I could provide anybody with both projects to look through. It may be a bit large to put the projects codes here.
I’m just surprised, 'cause as to my previous knowledge, the follolwing reading performance parameters:
Hard disk - 100-200 reads per sec
Memory - 10-20 mln reads per sec
When using processor cache, then memory read performance rises up to 100 and more mln reads per second.
The volume of the in-memory table I’ve got is about 2 MB (4 bytes x 500000records), so it should definitely fit processor cache when reading.
If ai’m not mistaken, then to overperform In-memory handling SQL Server should increase HD reading speed more than 1 million times. Is that ever possible?
It’s impossible to say without some knowledge of the “in-memory” data structure, and some knowledge of the means with which you performed the test.
Given that MSSQL has been developed over 20 years to fine-tune performance, and that a lot of MS technologies have been optimized with respect to their knowledge of MSSQL, it’s not surprising that it would out-perform.

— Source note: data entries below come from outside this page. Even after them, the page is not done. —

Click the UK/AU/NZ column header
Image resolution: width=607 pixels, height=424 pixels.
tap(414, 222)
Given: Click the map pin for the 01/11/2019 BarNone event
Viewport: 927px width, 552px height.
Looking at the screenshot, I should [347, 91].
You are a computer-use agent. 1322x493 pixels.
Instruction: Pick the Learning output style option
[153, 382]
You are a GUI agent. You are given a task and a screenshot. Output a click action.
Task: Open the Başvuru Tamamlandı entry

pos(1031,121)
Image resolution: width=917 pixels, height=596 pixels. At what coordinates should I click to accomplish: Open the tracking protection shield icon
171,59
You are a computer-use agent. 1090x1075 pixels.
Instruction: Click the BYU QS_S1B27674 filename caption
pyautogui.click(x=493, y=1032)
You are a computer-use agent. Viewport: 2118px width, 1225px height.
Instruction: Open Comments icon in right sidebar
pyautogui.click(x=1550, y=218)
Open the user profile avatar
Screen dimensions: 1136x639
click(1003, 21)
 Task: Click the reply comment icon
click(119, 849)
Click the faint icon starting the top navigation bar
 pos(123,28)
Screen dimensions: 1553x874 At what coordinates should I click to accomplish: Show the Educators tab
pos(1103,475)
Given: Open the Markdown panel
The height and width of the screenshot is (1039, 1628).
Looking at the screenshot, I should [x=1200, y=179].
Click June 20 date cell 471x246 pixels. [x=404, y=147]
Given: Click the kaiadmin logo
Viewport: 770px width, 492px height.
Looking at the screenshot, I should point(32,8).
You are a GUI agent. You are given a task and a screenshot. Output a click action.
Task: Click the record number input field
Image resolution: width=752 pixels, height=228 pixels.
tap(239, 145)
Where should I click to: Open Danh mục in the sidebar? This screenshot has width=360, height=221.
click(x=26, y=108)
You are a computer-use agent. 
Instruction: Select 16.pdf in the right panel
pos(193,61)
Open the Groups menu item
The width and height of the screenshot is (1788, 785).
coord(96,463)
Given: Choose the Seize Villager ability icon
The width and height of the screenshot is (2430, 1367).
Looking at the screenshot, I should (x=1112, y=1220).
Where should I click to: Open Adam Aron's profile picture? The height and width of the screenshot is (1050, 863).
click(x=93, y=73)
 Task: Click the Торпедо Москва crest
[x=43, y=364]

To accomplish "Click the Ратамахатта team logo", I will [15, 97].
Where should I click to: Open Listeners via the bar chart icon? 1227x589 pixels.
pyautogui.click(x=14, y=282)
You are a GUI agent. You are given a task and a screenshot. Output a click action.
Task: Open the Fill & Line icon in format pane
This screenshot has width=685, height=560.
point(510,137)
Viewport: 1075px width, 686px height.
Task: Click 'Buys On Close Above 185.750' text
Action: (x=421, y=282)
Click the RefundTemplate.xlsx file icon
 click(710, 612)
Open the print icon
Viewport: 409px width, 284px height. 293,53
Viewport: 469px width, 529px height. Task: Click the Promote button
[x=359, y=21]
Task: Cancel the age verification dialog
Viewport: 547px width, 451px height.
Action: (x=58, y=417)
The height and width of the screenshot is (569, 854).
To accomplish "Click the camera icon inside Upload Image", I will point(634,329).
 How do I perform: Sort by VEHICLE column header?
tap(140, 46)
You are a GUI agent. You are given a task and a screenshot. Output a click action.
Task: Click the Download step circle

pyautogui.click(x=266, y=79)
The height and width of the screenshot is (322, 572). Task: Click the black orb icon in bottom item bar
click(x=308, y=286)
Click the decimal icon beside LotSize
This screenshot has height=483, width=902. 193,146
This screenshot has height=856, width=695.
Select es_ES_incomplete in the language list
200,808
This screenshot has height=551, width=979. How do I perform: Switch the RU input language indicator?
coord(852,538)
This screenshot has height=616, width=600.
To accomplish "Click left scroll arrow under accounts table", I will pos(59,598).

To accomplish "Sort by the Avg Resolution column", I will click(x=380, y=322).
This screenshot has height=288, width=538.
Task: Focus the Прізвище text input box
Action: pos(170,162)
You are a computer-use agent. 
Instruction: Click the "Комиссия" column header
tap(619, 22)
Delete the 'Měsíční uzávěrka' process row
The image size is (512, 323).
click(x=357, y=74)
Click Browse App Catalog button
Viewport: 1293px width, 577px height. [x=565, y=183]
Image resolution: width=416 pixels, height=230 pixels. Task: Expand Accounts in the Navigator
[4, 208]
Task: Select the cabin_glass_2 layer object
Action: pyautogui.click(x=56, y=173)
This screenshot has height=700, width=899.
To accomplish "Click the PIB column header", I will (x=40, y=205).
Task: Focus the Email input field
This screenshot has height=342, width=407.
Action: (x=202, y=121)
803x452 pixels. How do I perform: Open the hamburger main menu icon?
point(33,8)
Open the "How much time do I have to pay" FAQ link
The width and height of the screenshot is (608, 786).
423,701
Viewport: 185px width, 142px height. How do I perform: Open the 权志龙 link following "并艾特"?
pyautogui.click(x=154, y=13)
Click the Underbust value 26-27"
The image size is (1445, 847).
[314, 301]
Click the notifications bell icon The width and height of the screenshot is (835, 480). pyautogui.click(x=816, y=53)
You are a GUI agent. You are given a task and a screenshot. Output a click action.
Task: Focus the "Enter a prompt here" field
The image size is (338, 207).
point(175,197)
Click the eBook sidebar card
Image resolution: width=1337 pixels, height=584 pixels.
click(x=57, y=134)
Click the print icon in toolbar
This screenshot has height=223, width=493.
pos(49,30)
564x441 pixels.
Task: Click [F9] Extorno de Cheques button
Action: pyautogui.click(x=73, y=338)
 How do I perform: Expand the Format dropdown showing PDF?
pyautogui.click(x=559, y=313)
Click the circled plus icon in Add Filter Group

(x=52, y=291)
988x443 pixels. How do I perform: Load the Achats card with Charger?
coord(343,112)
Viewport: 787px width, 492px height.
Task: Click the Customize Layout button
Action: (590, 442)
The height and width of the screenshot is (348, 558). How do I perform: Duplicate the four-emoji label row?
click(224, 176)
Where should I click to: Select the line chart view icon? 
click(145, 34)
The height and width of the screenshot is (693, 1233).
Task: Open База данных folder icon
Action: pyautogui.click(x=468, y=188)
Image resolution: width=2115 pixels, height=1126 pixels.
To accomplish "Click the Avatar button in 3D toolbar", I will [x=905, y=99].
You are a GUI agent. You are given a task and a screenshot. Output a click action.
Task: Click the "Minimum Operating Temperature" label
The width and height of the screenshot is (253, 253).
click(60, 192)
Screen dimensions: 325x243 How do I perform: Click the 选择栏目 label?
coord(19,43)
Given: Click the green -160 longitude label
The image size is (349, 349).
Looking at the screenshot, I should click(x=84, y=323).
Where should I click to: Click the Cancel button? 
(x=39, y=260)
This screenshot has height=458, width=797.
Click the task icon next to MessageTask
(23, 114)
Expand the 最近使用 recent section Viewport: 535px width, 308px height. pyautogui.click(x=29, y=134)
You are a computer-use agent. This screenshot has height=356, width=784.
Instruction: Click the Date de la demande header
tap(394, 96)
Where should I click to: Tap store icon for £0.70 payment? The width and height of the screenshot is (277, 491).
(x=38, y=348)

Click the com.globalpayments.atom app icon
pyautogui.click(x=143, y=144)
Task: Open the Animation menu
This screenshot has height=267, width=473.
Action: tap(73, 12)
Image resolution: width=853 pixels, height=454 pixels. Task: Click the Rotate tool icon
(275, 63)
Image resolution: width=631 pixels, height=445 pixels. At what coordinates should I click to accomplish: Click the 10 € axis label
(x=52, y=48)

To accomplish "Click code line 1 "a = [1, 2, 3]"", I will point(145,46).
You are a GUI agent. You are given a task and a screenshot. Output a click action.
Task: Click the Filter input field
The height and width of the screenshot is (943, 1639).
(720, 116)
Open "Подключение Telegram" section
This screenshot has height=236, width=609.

Based on this scanty information I would venture a guess that you are comparing LINQ2SQL with LINQ to objects.
LINQ2SQL uses a neat trick with expression trees where it will actually generate an optimized (a generated where clause) SQL statement and send it off to the server. The server will only return those rows which satisfy the criteria. In essence you have offloaded the problem to the server. The server/database may even have indexes which may help the query on its way.
With LINQ to objects - unless you optimize yourself - LINQ will have no option but to iterate through the entire collection and evaluate the criteria for each item.